The injuries were noted in the report to be consistent with inflicted trauma, e.g. child abuse. The rib fractures were at least 10-14 days old based on the presence of callused formation, which meant he had been subjected to more than one abusive event. The report went on to include that bruises in an infant at this age are consistent with inflicted trauma. The rib fractures were consistent with being squeezed about the torso. The bruises on the abdomen and liver injury could also be consistent with the squeeze. The final summary of the report indicated that a worsening of his neuro status, required intabation and EEG monitoring. Seven ribs fractured on the left and five on the right.
On or about the morning of Nov. 25, 2014, Ivan’s mother left for work about 7:30 a.m. and she reported to the detectives that she felt that she needed to take a picture of her children before she left for work that morning. The picture was included as an exhibit. The mother took those pictures and that is the last memory she has of that child.
“We have some reports that the child was crying uncontrollably, couldn’t be soothed, defense submissions that Mr. Curtis swaddled the child and placed the child in the crib so hard that his head may have bounced once or more…that is not enough to support the full extent mechanism of these injuries, something way more violent occurred to this child that morning.” Wheable said.
Wheable said, “A life prison sentence is not going to be the worst punishment, losing your own son at your hands, murdering your son with your hands and having that memory for the rest of your life and I have no doubt believe that Mr. Curtis thinks about it on a daily basis and carry that with him for the rest of his life, there’s no greater punishment. If there were a punishment under the laws in the state of Nevada Life in prison would be most appropriate.” LIfe sentence is the only appropriate sentence in this case was what Wheable argued for before the court.”
Judge Fairman spoke by saying “Mr. Curtis the common threat here is the one word tragedy. It’s so hard to fathom as to what occurred. The death is very serious. Ivan at 3 1/2 months didn’t have much of a life. You have taken responsibility to a serious charge, but with that being said, there’s not much of a straight up acknowledgement of the violence that took place and that’s your call as far as your willingness to talk about it. You may be very remorseful for what has happened and I hope so for your sake. It will make it easier for you to live with yourself in the future.”

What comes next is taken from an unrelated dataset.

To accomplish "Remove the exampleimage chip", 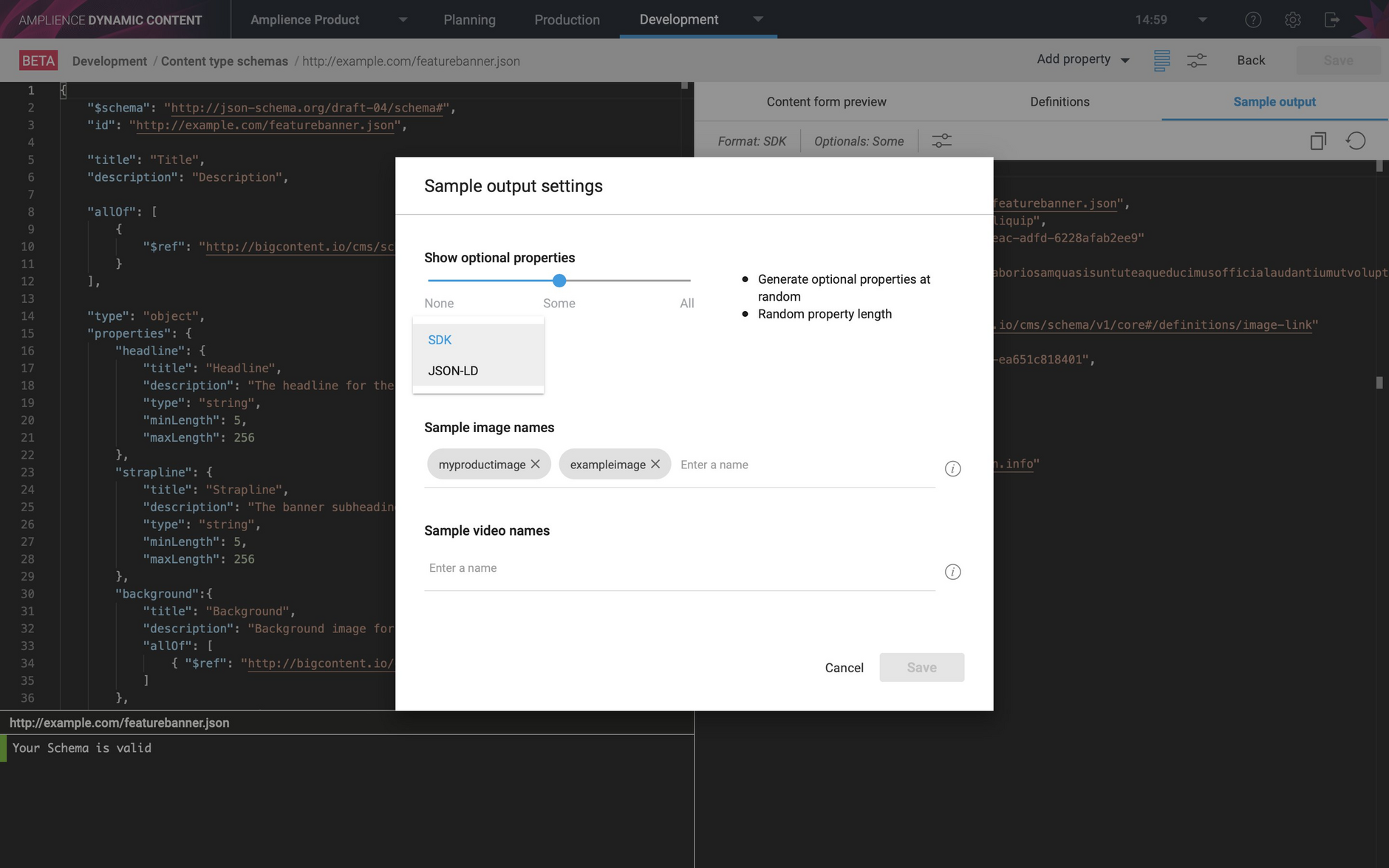I will pos(655,464).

Fairman went on to tell Curtis, “Until you acknowledge your true role in Ivan’s death there will never be complete remorse. I hope some day that it gets to you and that your able to digest that. Ivan was denied not only on his life by you but he was denied a lifetime of lives. Our children are the most precious human beings, and an infant is clearly the most vulnerable, helpless of all human kind totally dependent on everyone around them for their care and they survive because of all of us. Ivan wasn’t shown much mercy in his brief period of life, not much at all, he was a defenseless victim.”
Fairman sentenced Curtis to life imprisonment with the possibility of parole after 10 years of service. “Looking at Ivan at the worse thing that happened to him is that he lived for 20 days after November 25th , his death lingered, and he lingered that way. Clearly Ivan is not going to be do all of those things as a young boy growing up and he never saw it coming, he didn’t have that opportunity of lifetime of lifetimes as you did,” Fairman said.